:: DESCRIPTION OF THE TASK ::
Each record is to be given again precisely as written.

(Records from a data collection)
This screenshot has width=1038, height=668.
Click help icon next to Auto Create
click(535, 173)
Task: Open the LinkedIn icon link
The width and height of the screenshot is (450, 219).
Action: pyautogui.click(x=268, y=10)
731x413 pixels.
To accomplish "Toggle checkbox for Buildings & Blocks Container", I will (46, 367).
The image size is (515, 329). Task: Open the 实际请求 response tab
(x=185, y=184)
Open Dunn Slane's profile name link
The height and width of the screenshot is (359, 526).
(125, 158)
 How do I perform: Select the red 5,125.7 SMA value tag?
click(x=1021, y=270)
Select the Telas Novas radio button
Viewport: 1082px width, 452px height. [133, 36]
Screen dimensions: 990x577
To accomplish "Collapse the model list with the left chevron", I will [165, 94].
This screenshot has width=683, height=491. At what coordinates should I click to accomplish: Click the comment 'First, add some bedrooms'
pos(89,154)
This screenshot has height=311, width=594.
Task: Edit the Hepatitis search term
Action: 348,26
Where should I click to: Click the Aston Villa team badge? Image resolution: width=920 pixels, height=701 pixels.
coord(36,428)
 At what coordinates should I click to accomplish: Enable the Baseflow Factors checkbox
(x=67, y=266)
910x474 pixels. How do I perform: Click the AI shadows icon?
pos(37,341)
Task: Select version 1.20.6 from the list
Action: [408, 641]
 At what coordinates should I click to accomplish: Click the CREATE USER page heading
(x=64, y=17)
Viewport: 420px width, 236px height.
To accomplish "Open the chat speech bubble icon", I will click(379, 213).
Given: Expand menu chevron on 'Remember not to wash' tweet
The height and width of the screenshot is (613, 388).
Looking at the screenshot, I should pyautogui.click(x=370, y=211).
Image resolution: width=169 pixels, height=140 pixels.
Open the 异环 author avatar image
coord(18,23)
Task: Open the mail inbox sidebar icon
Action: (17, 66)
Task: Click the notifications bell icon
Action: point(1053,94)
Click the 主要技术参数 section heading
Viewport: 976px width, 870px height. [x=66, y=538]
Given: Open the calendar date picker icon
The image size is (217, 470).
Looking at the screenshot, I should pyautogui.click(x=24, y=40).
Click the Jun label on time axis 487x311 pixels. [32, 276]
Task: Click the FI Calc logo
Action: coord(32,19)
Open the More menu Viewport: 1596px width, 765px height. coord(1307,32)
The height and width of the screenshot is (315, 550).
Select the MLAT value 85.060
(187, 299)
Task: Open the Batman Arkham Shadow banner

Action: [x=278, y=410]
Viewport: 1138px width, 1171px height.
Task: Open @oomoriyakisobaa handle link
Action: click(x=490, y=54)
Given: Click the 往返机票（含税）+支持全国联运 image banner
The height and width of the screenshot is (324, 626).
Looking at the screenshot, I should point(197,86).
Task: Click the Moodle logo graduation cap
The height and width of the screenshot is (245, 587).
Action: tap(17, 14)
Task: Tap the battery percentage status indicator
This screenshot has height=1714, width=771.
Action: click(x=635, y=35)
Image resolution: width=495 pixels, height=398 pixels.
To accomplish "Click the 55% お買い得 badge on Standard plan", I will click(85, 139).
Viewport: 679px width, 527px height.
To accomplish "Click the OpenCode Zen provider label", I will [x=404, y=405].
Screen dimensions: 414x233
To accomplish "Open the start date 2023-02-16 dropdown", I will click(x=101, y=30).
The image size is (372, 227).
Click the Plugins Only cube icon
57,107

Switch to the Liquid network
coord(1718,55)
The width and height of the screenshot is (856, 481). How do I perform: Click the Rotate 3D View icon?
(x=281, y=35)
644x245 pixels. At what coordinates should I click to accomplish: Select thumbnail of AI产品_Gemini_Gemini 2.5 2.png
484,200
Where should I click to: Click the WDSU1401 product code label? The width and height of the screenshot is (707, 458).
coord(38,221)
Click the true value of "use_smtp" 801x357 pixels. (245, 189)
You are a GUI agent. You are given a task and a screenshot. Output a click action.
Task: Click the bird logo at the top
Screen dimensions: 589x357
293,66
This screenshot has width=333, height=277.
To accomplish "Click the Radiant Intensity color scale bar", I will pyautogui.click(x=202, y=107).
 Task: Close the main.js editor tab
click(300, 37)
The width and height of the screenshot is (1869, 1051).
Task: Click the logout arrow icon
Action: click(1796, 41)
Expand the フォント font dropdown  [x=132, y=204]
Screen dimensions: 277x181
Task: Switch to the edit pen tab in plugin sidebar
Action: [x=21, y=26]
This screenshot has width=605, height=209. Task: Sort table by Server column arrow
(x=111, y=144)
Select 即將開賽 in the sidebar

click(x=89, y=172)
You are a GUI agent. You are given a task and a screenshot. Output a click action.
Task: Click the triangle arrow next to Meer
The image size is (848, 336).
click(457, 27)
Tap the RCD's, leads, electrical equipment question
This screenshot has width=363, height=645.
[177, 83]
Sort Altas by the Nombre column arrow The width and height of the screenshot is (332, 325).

:: OUTPUT BELOW ::
This screenshot has width=1038, height=668.
Click help icon next to Auto Create
click(535, 173)
Task: Open the LinkedIn icon link
The width and height of the screenshot is (450, 219).
Action: pyautogui.click(x=268, y=10)
731x413 pixels.
To accomplish "Toggle checkbox for Buildings & Blocks Container", I will (46, 367).
The image size is (515, 329). Task: Open the 实际请求 response tab
(x=185, y=184)
Open Dunn Slane's profile name link
The height and width of the screenshot is (359, 526).
(125, 158)
 How do I perform: Select the red 5,125.7 SMA value tag?
click(x=1021, y=270)
Select the Telas Novas radio button
Viewport: 1082px width, 452px height. [133, 36]
Screen dimensions: 990x577
To accomplish "Collapse the model list with the left chevron", I will [165, 94].
This screenshot has width=683, height=491. At what coordinates should I click to accomplish: Click the comment 'First, add some bedrooms'
pos(89,154)
This screenshot has height=311, width=594.
Task: Edit the Hepatitis search term
Action: 348,26
Where should I click to: Click the Aston Villa team badge? Image resolution: width=920 pixels, height=701 pixels.
coord(36,428)
 At what coordinates should I click to accomplish: Enable the Baseflow Factors checkbox
(x=67, y=266)
910x474 pixels. How do I perform: Click the AI shadows icon?
pos(37,341)
Task: Select version 1.20.6 from the list
Action: [408, 641]
 At what coordinates should I click to accomplish: Click the CREATE USER page heading
(x=64, y=17)
Viewport: 420px width, 236px height.
To accomplish "Open the chat speech bubble icon", I will click(379, 213).
Given: Expand menu chevron on 'Remember not to wash' tweet
The height and width of the screenshot is (613, 388).
Looking at the screenshot, I should pyautogui.click(x=370, y=211).
Image resolution: width=169 pixels, height=140 pixels.
Open the 异环 author avatar image
coord(18,23)
Task: Open the mail inbox sidebar icon
Action: (17, 66)
Task: Click the notifications bell icon
Action: point(1053,94)
Click the 主要技术参数 section heading
Viewport: 976px width, 870px height. [x=66, y=538]
Given: Open the calendar date picker icon
The image size is (217, 470).
Looking at the screenshot, I should pyautogui.click(x=24, y=40).
Click the Jun label on time axis 487x311 pixels. [32, 276]
Task: Click the FI Calc logo
Action: coord(32,19)
Open the More menu Viewport: 1596px width, 765px height. coord(1307,32)
The height and width of the screenshot is (315, 550).
Select the MLAT value 85.060
(187, 299)
Task: Open the Batman Arkham Shadow banner

Action: [x=278, y=410]
Viewport: 1138px width, 1171px height.
Task: Open @oomoriyakisobaa handle link
Action: click(x=490, y=54)
Given: Click the 往返机票（含税）+支持全国联运 image banner
The height and width of the screenshot is (324, 626).
Looking at the screenshot, I should point(197,86).
Task: Click the Moodle logo graduation cap
The height and width of the screenshot is (245, 587).
Action: tap(17, 14)
Task: Tap the battery percentage status indicator
This screenshot has height=1714, width=771.
Action: click(x=635, y=35)
Image resolution: width=495 pixels, height=398 pixels.
To accomplish "Click the 55% お買い得 badge on Standard plan", I will click(85, 139).
Viewport: 679px width, 527px height.
To accomplish "Click the OpenCode Zen provider label", I will [x=404, y=405].
Screen dimensions: 414x233
To accomplish "Open the start date 2023-02-16 dropdown", I will click(x=101, y=30).
The image size is (372, 227).
Click the Plugins Only cube icon
57,107

Switch to the Liquid network
coord(1718,55)
The width and height of the screenshot is (856, 481). How do I perform: Click the Rotate 3D View icon?
(x=281, y=35)
644x245 pixels. At what coordinates should I click to accomplish: Select thumbnail of AI产品_Gemini_Gemini 2.5 2.png
484,200
Where should I click to: Click the WDSU1401 product code label? The width and height of the screenshot is (707, 458).
coord(38,221)
Click the true value of "use_smtp" 801x357 pixels. (245, 189)
You are a GUI agent. You are given a task and a screenshot. Output a click action.
Task: Click the bird logo at the top
Screen dimensions: 589x357
293,66
This screenshot has width=333, height=277.
To accomplish "Click the Radiant Intensity color scale bar", I will pyautogui.click(x=202, y=107).
 Task: Close the main.js editor tab
click(300, 37)
The width and height of the screenshot is (1869, 1051).
Task: Click the logout arrow icon
Action: click(1796, 41)
Expand the フォント font dropdown  [x=132, y=204]
Screen dimensions: 277x181
Task: Switch to the edit pen tab in plugin sidebar
Action: [x=21, y=26]
This screenshot has width=605, height=209. Task: Sort table by Server column arrow
(x=111, y=144)
Select 即將開賽 in the sidebar

click(x=89, y=172)
You are a GUI agent. You are given a task and a screenshot. Output a click action.
Task: Click the triangle arrow next to Meer
The image size is (848, 336).
click(457, 27)
Tap the RCD's, leads, electrical equipment question
This screenshot has width=363, height=645.
[177, 83]
Sort Altas by the Nombre column arrow The width and height of the screenshot is (332, 325).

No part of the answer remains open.